What happens if the client receives the blocks generated during these 5 minutes (each requiring 20~60 seconds of processing time)? Clearly, during this time, the chain's processing speed will become very slow. There will be many short-range forks. In fact, forks mean that the attacker can still roll back transactions on the chain with a small amount of hash power (for example, about 20%) after the attack. This is a very bad situation.
However, this is much better than an attacker being able to sustain an attack for an hour or even a day. Most transactions and other services currently waiting for confirmation have already exceeded a 5-minute wait time, and only extremely fragile services would be destroyed because it is too difficult for them to send a transaction in 5 minutes, while rollbacks or denial of service could last for hours or even days, as seen in the 2016 Shanghai attack incident, which caused very serious consequences.

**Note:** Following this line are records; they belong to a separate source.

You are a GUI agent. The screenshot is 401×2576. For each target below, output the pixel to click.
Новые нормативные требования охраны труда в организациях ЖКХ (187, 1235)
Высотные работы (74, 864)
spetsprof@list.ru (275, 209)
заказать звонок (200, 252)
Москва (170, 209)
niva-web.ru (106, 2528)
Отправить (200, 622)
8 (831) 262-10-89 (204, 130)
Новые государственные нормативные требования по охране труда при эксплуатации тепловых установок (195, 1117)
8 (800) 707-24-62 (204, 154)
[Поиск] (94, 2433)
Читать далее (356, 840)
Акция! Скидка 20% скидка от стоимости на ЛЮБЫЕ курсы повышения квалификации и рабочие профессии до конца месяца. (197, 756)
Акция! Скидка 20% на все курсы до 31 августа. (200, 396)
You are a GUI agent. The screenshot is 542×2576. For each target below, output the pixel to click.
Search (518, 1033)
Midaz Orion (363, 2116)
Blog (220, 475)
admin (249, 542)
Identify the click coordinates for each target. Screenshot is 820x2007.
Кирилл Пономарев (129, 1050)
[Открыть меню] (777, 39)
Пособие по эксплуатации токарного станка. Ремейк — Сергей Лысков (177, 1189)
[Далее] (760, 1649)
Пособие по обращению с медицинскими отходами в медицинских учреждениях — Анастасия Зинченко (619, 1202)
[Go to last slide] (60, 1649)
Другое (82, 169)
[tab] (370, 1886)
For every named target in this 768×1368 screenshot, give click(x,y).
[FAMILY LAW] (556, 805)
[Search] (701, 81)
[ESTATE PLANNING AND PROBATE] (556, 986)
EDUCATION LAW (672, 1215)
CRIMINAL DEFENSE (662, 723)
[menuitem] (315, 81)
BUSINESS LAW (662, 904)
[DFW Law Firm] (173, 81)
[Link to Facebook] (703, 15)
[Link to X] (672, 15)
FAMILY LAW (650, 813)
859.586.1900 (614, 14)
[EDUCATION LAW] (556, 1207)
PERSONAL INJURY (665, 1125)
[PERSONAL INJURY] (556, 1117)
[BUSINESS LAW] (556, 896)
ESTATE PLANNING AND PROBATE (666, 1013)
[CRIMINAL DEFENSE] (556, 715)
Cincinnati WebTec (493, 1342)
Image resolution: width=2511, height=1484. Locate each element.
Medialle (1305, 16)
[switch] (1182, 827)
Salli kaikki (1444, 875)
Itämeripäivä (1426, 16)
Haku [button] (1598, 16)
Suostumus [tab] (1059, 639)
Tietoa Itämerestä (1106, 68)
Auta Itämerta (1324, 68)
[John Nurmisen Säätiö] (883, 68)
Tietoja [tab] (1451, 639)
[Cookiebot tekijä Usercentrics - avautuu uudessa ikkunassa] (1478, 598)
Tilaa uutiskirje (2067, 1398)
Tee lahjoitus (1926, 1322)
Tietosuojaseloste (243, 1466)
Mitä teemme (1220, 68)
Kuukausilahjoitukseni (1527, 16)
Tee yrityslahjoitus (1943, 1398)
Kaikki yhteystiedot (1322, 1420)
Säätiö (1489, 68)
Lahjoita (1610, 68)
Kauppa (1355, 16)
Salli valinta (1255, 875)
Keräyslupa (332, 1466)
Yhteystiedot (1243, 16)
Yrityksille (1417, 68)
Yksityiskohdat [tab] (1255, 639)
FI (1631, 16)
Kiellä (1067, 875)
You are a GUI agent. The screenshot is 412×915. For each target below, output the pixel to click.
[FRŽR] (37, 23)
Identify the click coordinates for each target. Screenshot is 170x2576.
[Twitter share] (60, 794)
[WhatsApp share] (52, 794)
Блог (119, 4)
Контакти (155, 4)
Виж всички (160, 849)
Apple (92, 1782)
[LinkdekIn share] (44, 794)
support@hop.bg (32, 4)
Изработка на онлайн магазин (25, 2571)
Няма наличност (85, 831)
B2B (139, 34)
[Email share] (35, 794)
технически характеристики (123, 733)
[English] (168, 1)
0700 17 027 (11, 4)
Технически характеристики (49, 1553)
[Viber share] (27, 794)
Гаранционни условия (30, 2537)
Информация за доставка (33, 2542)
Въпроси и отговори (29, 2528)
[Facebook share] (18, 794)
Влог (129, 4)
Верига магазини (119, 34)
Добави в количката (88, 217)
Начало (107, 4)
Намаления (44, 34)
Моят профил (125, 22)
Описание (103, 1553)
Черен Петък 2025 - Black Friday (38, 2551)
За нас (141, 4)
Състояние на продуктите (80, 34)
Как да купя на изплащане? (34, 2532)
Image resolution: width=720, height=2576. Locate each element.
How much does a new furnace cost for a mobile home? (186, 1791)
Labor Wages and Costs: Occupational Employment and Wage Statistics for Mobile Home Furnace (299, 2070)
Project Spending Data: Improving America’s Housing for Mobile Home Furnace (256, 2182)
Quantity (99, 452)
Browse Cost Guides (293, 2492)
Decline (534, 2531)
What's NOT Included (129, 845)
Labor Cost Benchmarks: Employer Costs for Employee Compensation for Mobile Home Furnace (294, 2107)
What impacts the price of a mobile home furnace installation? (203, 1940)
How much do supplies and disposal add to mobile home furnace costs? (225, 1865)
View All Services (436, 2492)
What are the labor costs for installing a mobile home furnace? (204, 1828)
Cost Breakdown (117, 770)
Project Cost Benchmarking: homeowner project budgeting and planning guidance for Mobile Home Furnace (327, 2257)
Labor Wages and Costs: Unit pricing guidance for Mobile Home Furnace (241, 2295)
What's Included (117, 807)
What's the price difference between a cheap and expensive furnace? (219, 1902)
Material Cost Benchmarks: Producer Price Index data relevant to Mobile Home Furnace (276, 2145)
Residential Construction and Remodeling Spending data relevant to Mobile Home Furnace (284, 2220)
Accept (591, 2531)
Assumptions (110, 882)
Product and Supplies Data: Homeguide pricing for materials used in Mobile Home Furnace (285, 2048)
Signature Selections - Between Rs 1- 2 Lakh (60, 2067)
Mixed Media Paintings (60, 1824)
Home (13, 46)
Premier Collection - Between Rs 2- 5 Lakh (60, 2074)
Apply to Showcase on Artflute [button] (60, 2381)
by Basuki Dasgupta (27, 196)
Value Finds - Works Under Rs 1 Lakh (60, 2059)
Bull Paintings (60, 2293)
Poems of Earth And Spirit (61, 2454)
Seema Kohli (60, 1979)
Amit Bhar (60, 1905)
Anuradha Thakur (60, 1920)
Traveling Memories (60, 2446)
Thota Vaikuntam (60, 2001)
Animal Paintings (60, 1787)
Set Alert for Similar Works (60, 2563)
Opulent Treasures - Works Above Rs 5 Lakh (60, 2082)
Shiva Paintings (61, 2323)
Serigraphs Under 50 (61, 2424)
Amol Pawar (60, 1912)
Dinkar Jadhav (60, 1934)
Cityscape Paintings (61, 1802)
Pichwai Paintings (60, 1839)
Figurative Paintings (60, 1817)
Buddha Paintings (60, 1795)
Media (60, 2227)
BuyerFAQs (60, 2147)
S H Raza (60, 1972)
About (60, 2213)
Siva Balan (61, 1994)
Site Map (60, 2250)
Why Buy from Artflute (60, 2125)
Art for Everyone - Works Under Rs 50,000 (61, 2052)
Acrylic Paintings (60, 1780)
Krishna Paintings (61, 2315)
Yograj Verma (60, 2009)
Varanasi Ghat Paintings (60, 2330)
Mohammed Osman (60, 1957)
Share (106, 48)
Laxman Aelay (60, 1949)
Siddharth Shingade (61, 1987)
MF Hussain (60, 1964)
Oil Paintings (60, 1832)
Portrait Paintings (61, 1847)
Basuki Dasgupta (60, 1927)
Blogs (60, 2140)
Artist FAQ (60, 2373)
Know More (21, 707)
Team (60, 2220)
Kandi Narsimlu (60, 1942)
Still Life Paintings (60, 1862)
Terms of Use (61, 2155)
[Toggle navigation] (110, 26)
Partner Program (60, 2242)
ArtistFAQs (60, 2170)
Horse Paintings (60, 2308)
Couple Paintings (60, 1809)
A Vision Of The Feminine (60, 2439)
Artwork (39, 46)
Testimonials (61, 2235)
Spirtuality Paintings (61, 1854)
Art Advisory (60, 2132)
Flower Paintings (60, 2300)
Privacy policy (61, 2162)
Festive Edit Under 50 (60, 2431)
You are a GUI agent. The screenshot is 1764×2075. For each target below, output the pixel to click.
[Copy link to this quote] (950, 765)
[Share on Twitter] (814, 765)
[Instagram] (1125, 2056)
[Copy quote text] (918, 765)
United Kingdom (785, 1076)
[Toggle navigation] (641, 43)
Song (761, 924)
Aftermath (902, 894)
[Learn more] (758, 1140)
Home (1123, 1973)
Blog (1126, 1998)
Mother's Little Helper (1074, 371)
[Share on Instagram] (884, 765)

Therefore, sustaining a peak of 25 million gas for 5 minutes is much less risky than a gas limit of 25 million.
Argument 3: Short-term peaks have already occurred
The inherent Poisson process of proof-of-work mining means that there will be randomness in block releases. In fact, just the randomness alone leads to a peak of double chain capacity once a week, lasting five minutes.
Note: This is caused by a large number of blocks of the same capacity rather than a small number of large-capacity blocks, but to my knowledge, there is no evidence or reason to believe that the gas consumed for processing a single block grows superlinearly.
Therefore, to some extent, using peaks is a known quantity, and the ecosystem has so far been able to ignore its impact.